| Task instructions |
Should a line below contain the word "each", report it.

| Source data |
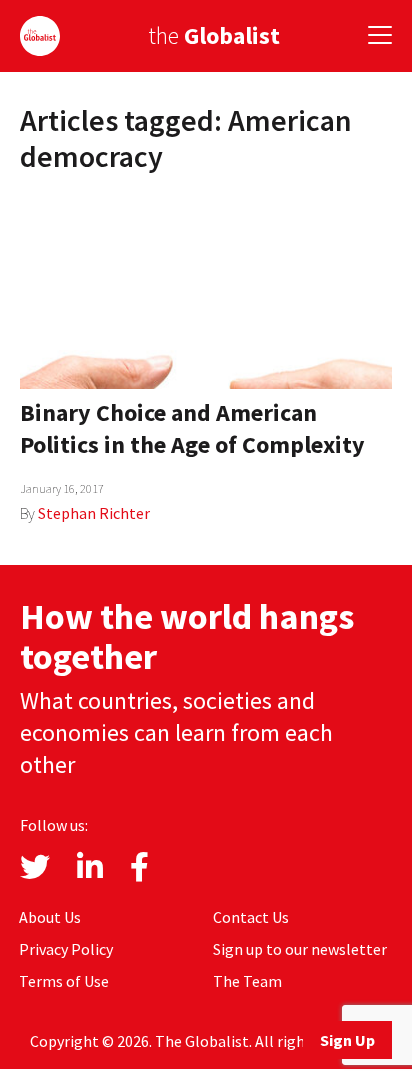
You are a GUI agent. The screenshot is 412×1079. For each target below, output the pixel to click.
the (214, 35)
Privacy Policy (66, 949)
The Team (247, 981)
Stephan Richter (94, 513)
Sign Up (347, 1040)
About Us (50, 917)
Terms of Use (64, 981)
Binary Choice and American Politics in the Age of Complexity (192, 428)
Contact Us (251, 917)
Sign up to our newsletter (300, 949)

---

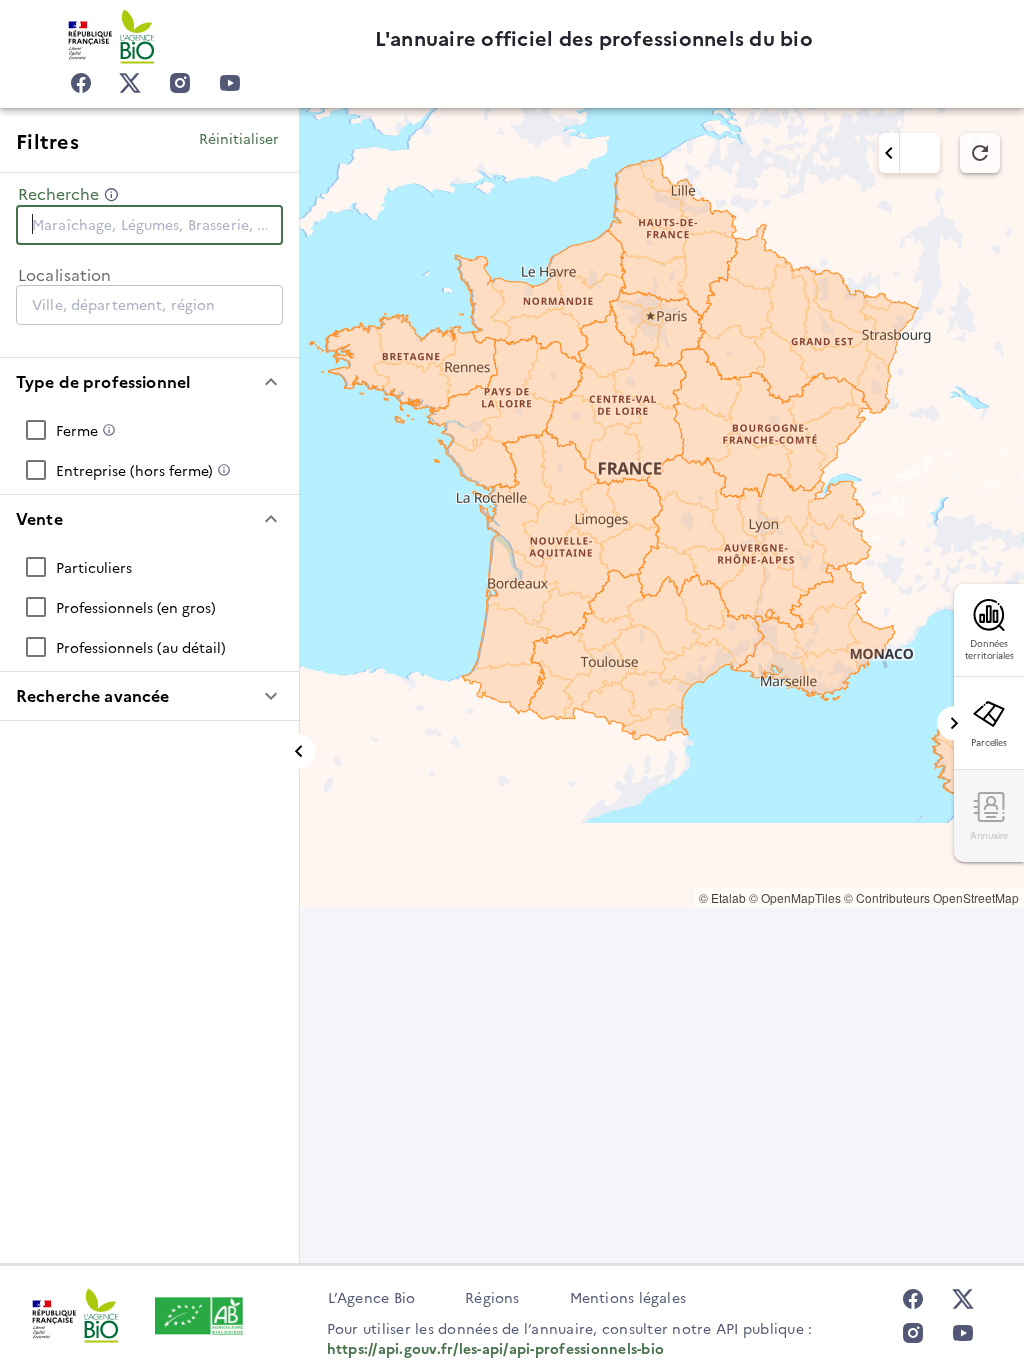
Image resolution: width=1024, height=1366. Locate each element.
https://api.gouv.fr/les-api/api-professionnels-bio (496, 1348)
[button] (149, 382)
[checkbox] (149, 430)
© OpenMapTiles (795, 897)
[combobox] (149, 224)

| Solution for this exercise |
You are a GUI agent. The screenshot is 412×1079. For each target below, output the pixel to click.
Image resolution: width=1024, height=1366. Locate each element.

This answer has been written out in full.